Tuttavia l’apparizione che più avrebbe contraddistinto l’enigma-Fatima è quella di luglio per la rivelazione da parte della Vergi­ne dei cosiddetti “tre segreti”. Il primo con­sisteva in una terribile visione dell’inferno, il secondo annunciava una catastrofe bellica peggiore di quella in corso nel 1917 (iden­tificabile nella successiva guerra mondiale) ed esprimeva la precisa volontà di Maria di vedere consacrata la Russia al proprio Cuore Immacolato da parte del Pontefice romano e di tutti i vescovi cattolici, il terzo venne avvolto sin da allora in una sorta di impenetrabile oscurità. Da qui ebbero inizio le due delicatissime questioni su cui ancora, secondo molti, si stenta a fare luce. La prima ruota intorno alla richiesta celeste di consa­crazione della Russia. Richiesta che, stan­do ai più attenti studiosi dell’evento, non è stata soddisfatta secondo le giuste modalità indicate dalla Vergine. È un fatto che il Papa inevitabilmente più legato a Fatima sia Pio XII. Egli non solo ricevette l’ordinazione epi­scopale il 13 Maggio 1917, nello stesso giorno della prima apparizione, ma testimoniò di aver assistito ad una sorta di “miracolo del sole” durante una delle sue passeggiate nei giardi­ni vaticani nei giorni in cui volle definire ex cathedra il dogma dell’Assunzione di Maria. Ora, fu proprio Papa Pacelli a compiere dap­prima una consacrazione della Chiesa e del genere umano a Maria il 31 Ottobre ’42 e l’8 Dicembre dello stesso anno ed infine, nella lettera apostolica Sacro Vergente del 7 Luglio ’52, a consacrare, in maniera esplicita, la na­zione russa. A quest’atto pontificio però non si unirono tutti i vescovi del mondo cattolico che si ritroveranno a Roma solo durante il Concilio Vaticano II. I successivi atti di affi­damento alla Regina del Cielo compiuti da Paolo VI (nel ’64 e nel ’67) e Giovanni Paolo II (nel ’82 e nel ’84) avrebbero poi evitato di menzionare la Russia.

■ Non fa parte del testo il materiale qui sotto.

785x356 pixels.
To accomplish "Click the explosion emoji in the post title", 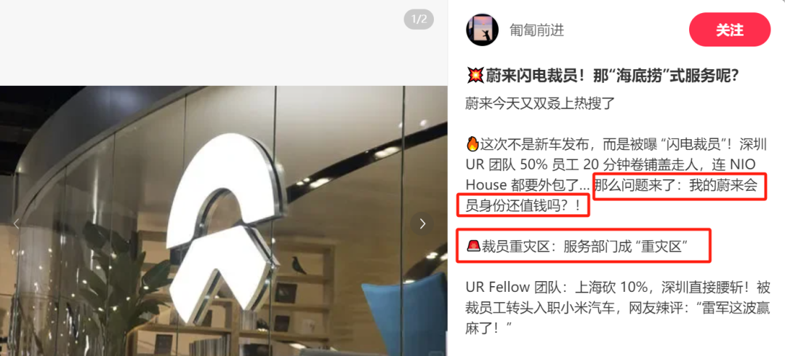I will (x=474, y=76).
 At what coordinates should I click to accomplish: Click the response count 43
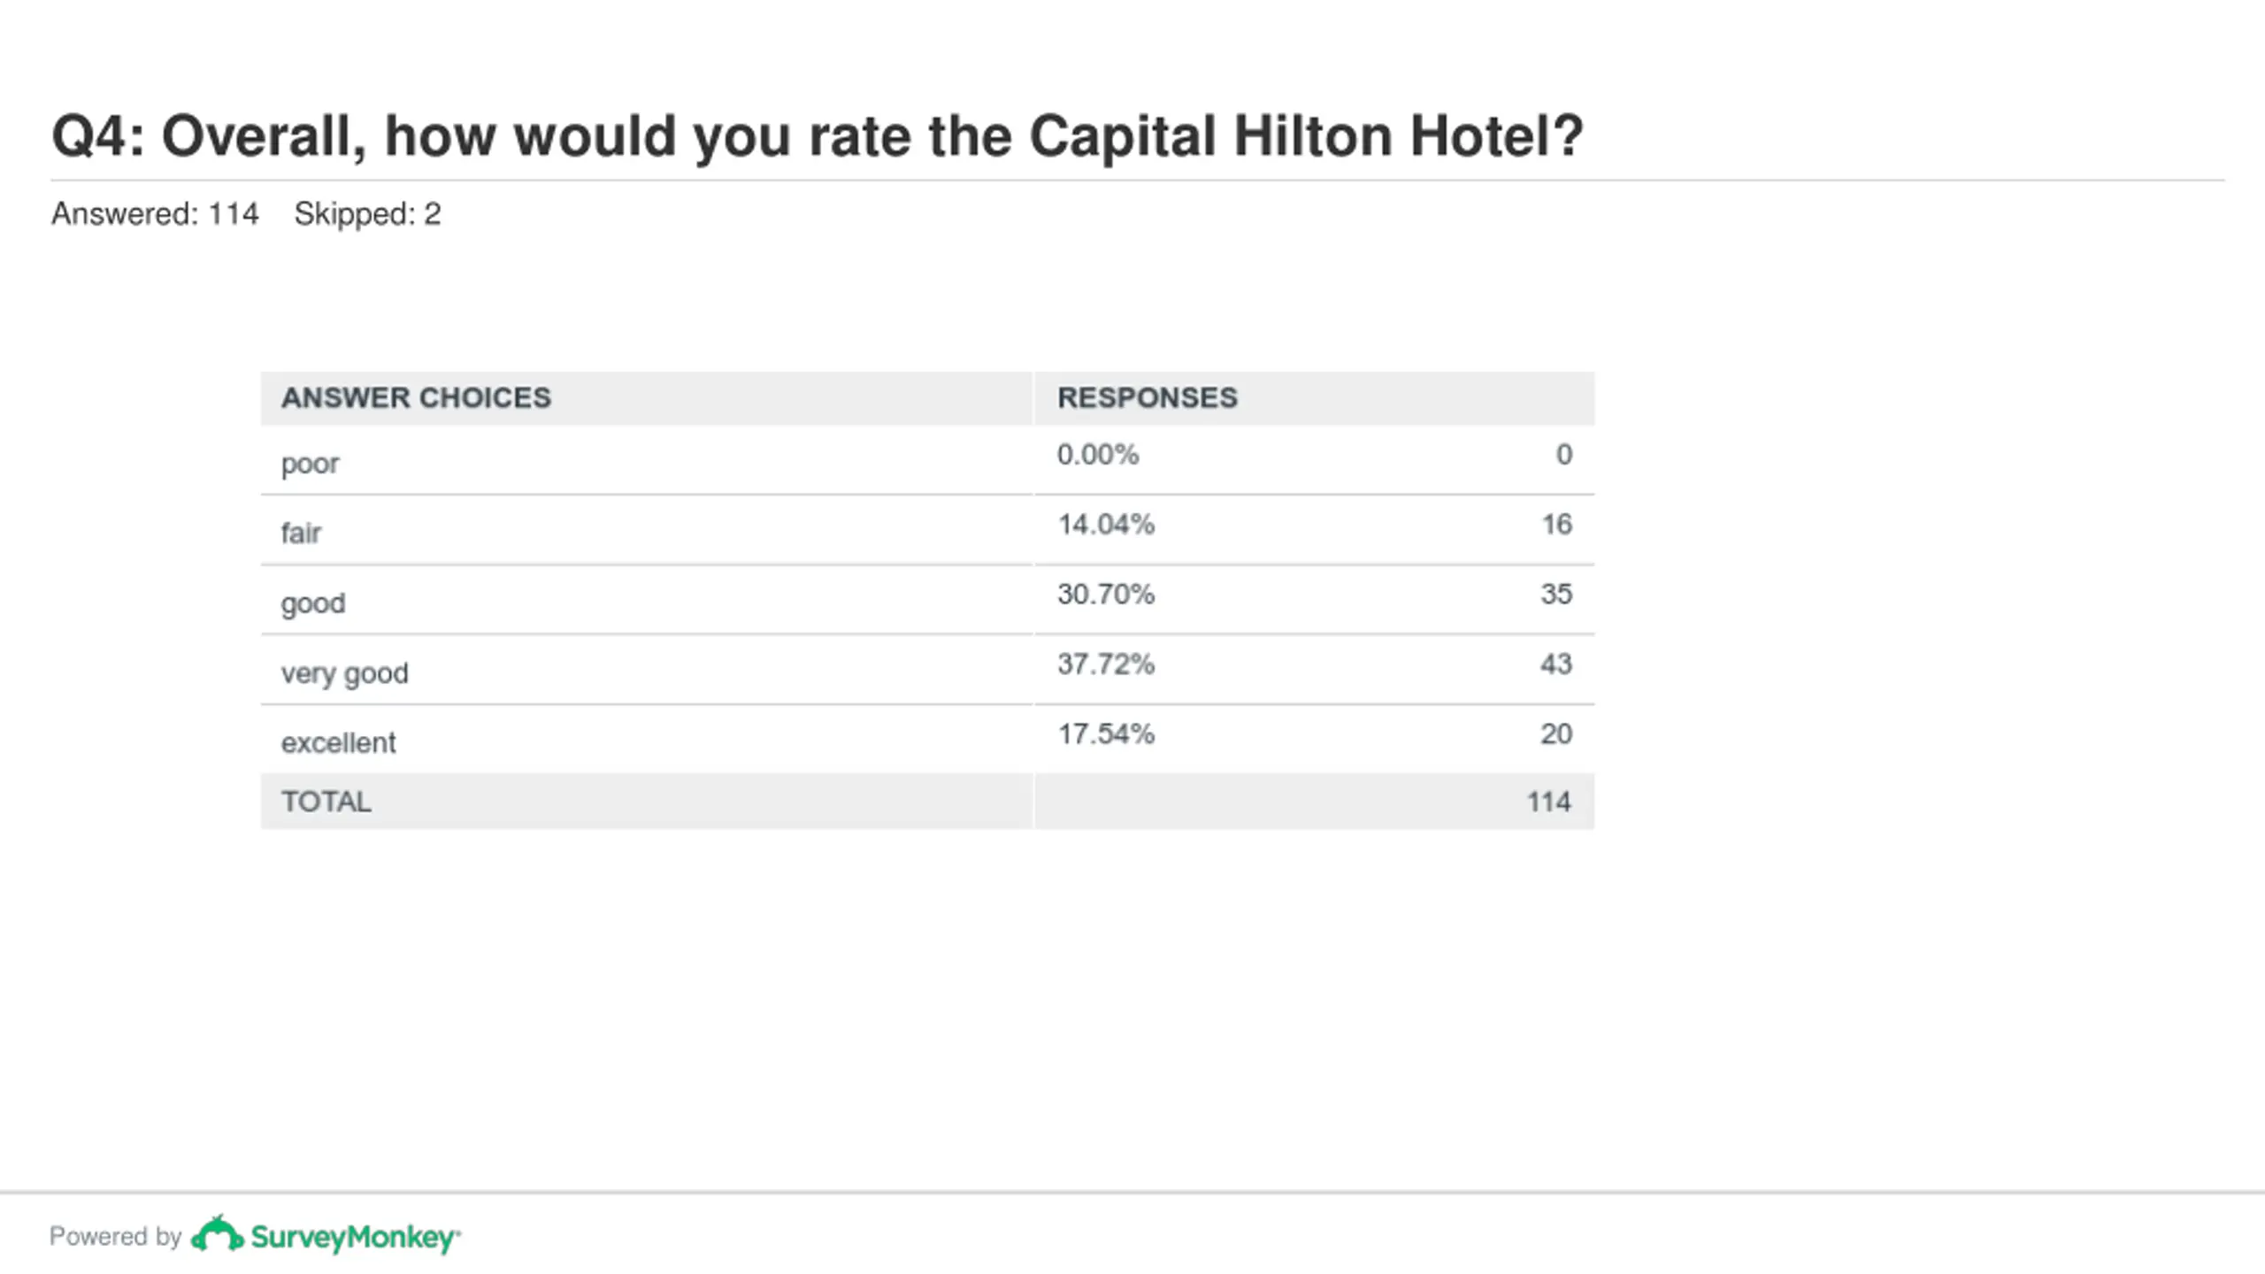click(1556, 664)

Ancora più difficile da definire si sarebbe rivelata la questione del terzo segreto. Rima­sto sepolto in un’autentica coltre di silenzio per decenni, sarebbe stato svelato in maniera ufficiale solo nel 2000, in occasione della be­atificazione dei piccoli veggenti. Il suo con­tenuto verteva sulle tremende persecuzioni che la Chiesa avrebbe sofferto da parte dei totalitarismi del XX sec. e sulla visione del martirio di un “vescovo vestito di bianco”, identificato nello stesso Papa Wojtyla, colpi­to nel famoso attentato.

Ad un secolo dalle apparizioni dunque gli interrogativi permangono e, senza dub­bio, risultano notevoli le parole pronunciate da Benedetto XVI durante il suo pellegri­naggio del 2010 nella città portoghese: “Si illuderebbe chi pensasse che la missione profetica di Fatima sia conclusa”.